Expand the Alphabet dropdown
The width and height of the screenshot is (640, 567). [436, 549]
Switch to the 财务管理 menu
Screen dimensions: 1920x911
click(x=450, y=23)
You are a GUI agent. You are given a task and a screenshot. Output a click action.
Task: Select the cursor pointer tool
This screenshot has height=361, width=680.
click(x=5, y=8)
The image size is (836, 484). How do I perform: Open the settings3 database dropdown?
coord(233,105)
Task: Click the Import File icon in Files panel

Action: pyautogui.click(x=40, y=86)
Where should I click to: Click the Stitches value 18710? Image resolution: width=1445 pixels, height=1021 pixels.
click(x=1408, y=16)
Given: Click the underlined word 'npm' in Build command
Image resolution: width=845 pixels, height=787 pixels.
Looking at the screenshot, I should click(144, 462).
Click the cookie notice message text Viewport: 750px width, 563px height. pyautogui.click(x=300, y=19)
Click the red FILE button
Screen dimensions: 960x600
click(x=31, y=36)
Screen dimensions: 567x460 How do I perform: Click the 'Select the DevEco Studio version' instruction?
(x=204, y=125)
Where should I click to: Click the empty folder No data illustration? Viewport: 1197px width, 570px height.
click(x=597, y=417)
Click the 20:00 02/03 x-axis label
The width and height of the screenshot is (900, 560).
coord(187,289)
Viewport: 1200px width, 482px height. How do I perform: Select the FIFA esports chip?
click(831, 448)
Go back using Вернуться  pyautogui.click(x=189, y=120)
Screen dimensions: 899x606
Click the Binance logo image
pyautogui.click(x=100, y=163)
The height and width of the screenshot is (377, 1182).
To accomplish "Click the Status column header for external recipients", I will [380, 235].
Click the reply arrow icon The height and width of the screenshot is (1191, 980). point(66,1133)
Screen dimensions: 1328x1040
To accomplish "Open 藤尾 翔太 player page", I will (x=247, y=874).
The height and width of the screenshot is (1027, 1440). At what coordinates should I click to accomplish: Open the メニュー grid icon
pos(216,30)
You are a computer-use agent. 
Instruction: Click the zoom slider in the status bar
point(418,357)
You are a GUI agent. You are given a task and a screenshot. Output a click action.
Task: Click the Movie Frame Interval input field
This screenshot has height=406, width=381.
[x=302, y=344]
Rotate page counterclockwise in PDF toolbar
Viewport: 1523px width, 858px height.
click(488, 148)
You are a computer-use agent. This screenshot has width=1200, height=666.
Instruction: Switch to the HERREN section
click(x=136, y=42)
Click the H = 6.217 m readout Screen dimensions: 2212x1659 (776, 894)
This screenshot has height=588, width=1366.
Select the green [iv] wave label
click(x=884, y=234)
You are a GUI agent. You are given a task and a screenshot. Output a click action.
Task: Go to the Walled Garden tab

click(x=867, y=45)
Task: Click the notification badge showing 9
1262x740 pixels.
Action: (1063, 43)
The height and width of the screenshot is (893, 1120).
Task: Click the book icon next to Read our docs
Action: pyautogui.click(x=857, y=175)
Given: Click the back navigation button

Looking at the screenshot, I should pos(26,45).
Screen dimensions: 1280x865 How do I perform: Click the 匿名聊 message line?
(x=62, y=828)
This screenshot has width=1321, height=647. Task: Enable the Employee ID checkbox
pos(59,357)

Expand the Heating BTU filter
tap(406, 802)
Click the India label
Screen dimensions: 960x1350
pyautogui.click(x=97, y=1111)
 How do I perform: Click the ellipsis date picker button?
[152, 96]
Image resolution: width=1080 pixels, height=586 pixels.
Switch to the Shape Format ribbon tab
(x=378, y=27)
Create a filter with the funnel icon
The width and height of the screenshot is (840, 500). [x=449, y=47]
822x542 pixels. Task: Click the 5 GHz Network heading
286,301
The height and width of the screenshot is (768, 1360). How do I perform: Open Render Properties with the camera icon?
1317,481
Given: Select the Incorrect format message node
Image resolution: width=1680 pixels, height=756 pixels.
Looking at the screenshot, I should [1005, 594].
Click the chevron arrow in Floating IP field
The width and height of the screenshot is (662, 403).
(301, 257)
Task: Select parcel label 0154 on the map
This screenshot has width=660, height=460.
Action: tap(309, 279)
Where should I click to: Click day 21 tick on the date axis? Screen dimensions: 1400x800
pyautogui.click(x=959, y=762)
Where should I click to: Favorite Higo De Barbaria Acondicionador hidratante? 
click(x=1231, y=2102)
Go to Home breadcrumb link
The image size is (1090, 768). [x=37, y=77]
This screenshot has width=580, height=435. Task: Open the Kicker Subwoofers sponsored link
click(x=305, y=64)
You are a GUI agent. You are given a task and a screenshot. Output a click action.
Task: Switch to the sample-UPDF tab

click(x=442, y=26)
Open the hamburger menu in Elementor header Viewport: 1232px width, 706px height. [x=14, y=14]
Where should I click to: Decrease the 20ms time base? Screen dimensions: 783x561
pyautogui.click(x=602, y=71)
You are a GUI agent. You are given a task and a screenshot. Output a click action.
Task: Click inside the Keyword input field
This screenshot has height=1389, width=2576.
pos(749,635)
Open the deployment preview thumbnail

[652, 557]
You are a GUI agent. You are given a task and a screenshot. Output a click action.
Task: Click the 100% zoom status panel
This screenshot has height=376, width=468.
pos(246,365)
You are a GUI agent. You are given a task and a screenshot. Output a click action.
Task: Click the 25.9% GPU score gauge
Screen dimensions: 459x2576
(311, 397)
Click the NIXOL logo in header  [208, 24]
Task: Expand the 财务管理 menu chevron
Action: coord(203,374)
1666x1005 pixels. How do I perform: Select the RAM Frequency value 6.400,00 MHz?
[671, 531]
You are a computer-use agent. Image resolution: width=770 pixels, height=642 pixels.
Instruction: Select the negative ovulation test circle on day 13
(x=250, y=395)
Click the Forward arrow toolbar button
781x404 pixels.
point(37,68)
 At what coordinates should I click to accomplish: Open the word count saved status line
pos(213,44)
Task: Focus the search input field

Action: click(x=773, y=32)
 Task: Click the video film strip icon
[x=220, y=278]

문제 -> 위의 기록을 처음부터 끝까지 한 글자도 바꾸지 말고 옮겨 적으세요.

실습 결과 ->
Expand the Alphabet dropdown
The width and height of the screenshot is (640, 567). [436, 549]
Switch to the 财务管理 menu
Screen dimensions: 1920x911
click(x=450, y=23)
You are a GUI agent. You are given a task and a screenshot. Output a click action.
Task: Select the cursor pointer tool
This screenshot has height=361, width=680.
click(x=5, y=8)
The image size is (836, 484). How do I perform: Open the settings3 database dropdown?
coord(233,105)
Task: Click the Import File icon in Files panel

Action: pyautogui.click(x=40, y=86)
Where should I click to: Click the Stitches value 18710? Image resolution: width=1445 pixels, height=1021 pixels.
click(x=1408, y=16)
Given: Click the underlined word 'npm' in Build command
Image resolution: width=845 pixels, height=787 pixels.
Looking at the screenshot, I should click(144, 462).
Click the cookie notice message text Viewport: 750px width, 563px height. pyautogui.click(x=300, y=19)
Click the red FILE button
Screen dimensions: 960x600
click(x=31, y=36)
Screen dimensions: 567x460 How do I perform: Click the 'Select the DevEco Studio version' instruction?
(x=204, y=125)
Where should I click to: Click the empty folder No data illustration? Viewport: 1197px width, 570px height.
click(x=597, y=417)
Click the 20:00 02/03 x-axis label
The width and height of the screenshot is (900, 560).
coord(187,289)
Viewport: 1200px width, 482px height. How do I perform: Select the FIFA esports chip?
click(831, 448)
Go back using Вернуться  pyautogui.click(x=189, y=120)
Screen dimensions: 899x606
Click the Binance logo image
pyautogui.click(x=100, y=163)
The height and width of the screenshot is (377, 1182).
To accomplish "Click the Status column header for external recipients", I will [380, 235].
Click the reply arrow icon The height and width of the screenshot is (1191, 980). point(66,1133)
Screen dimensions: 1328x1040
To accomplish "Open 藤尾 翔太 player page", I will (x=247, y=874).
The height and width of the screenshot is (1027, 1440). At what coordinates should I click to accomplish: Open the メニュー grid icon
pos(216,30)
You are a computer-use agent. 
Instruction: Click the zoom slider in the status bar
point(418,357)
You are a GUI agent. You are given a task and a screenshot. Output a click action.
Task: Click the Movie Frame Interval input field
This screenshot has height=406, width=381.
[x=302, y=344]
Rotate page counterclockwise in PDF toolbar
Viewport: 1523px width, 858px height.
click(488, 148)
You are a computer-use agent. This screenshot has width=1200, height=666.
Instruction: Switch to the HERREN section
click(x=136, y=42)
Click the H = 6.217 m readout Screen dimensions: 2212x1659 (776, 894)
This screenshot has height=588, width=1366.
Select the green [iv] wave label
click(x=884, y=234)
You are a GUI agent. You are given a task and a screenshot. Output a click action.
Task: Go to the Walled Garden tab

click(x=867, y=45)
Task: Click the notification badge showing 9
1262x740 pixels.
Action: (1063, 43)
The height and width of the screenshot is (893, 1120).
Task: Click the book icon next to Read our docs
Action: pyautogui.click(x=857, y=175)
Given: Click the back navigation button

Looking at the screenshot, I should pos(26,45).
Screen dimensions: 1280x865 How do I perform: Click the 匿名聊 message line?
(x=62, y=828)
This screenshot has width=1321, height=647. Task: Enable the Employee ID checkbox
pos(59,357)

Expand the Heating BTU filter
tap(406, 802)
Click the India label
Screen dimensions: 960x1350
pyautogui.click(x=97, y=1111)
 How do I perform: Click the ellipsis date picker button?
[152, 96]
Image resolution: width=1080 pixels, height=586 pixels.
Switch to the Shape Format ribbon tab
(x=378, y=27)
Create a filter with the funnel icon
The width and height of the screenshot is (840, 500). [x=449, y=47]
822x542 pixels. Task: Click the 5 GHz Network heading
286,301
The height and width of the screenshot is (768, 1360). How do I perform: Open Render Properties with the camera icon?
1317,481
Given: Select the Incorrect format message node
Image resolution: width=1680 pixels, height=756 pixels.
Looking at the screenshot, I should [1005, 594].
Click the chevron arrow in Floating IP field
The width and height of the screenshot is (662, 403).
(301, 257)
Task: Select parcel label 0154 on the map
This screenshot has width=660, height=460.
Action: tap(309, 279)
Where should I click to: Click day 21 tick on the date axis? Screen dimensions: 1400x800
pyautogui.click(x=959, y=762)
Where should I click to: Favorite Higo De Barbaria Acondicionador hidratante? 
click(x=1231, y=2102)
Go to Home breadcrumb link
The image size is (1090, 768). [x=37, y=77]
This screenshot has width=580, height=435. Task: Open the Kicker Subwoofers sponsored link
click(x=305, y=64)
You are a GUI agent. You are given a task and a screenshot. Output a click action.
Task: Switch to the sample-UPDF tab

click(x=442, y=26)
Open the hamburger menu in Elementor header Viewport: 1232px width, 706px height. [x=14, y=14]
Where should I click to: Decrease the 20ms time base? Screen dimensions: 783x561
pyautogui.click(x=602, y=71)
You are a GUI agent. You are given a task and a screenshot. Output a click action.
Task: Click inside the Keyword input field
This screenshot has height=1389, width=2576.
pos(749,635)
Open the deployment preview thumbnail

[652, 557]
You are a GUI agent. You are given a task and a screenshot. Output a click action.
Task: Click the 100% zoom status panel
This screenshot has height=376, width=468.
pos(246,365)
You are a GUI agent. You are given a task and a screenshot. Output a click action.
Task: Click the 25.9% GPU score gauge
Screen dimensions: 459x2576
(311, 397)
Click the NIXOL logo in header  [208, 24]
Task: Expand the 财务管理 menu chevron
Action: coord(203,374)
1666x1005 pixels. How do I perform: Select the RAM Frequency value 6.400,00 MHz?
[671, 531]
You are a computer-use agent. Image resolution: width=770 pixels, height=642 pixels.
Instruction: Select the negative ovulation test circle on day 13
(x=250, y=395)
Click the Forward arrow toolbar button
781x404 pixels.
point(37,68)
 At what coordinates should I click to accomplish: Open the word count saved status line
pos(213,44)
Task: Focus the search input field

Action: click(x=773, y=32)
 Task: Click the video film strip icon
[x=220, y=278]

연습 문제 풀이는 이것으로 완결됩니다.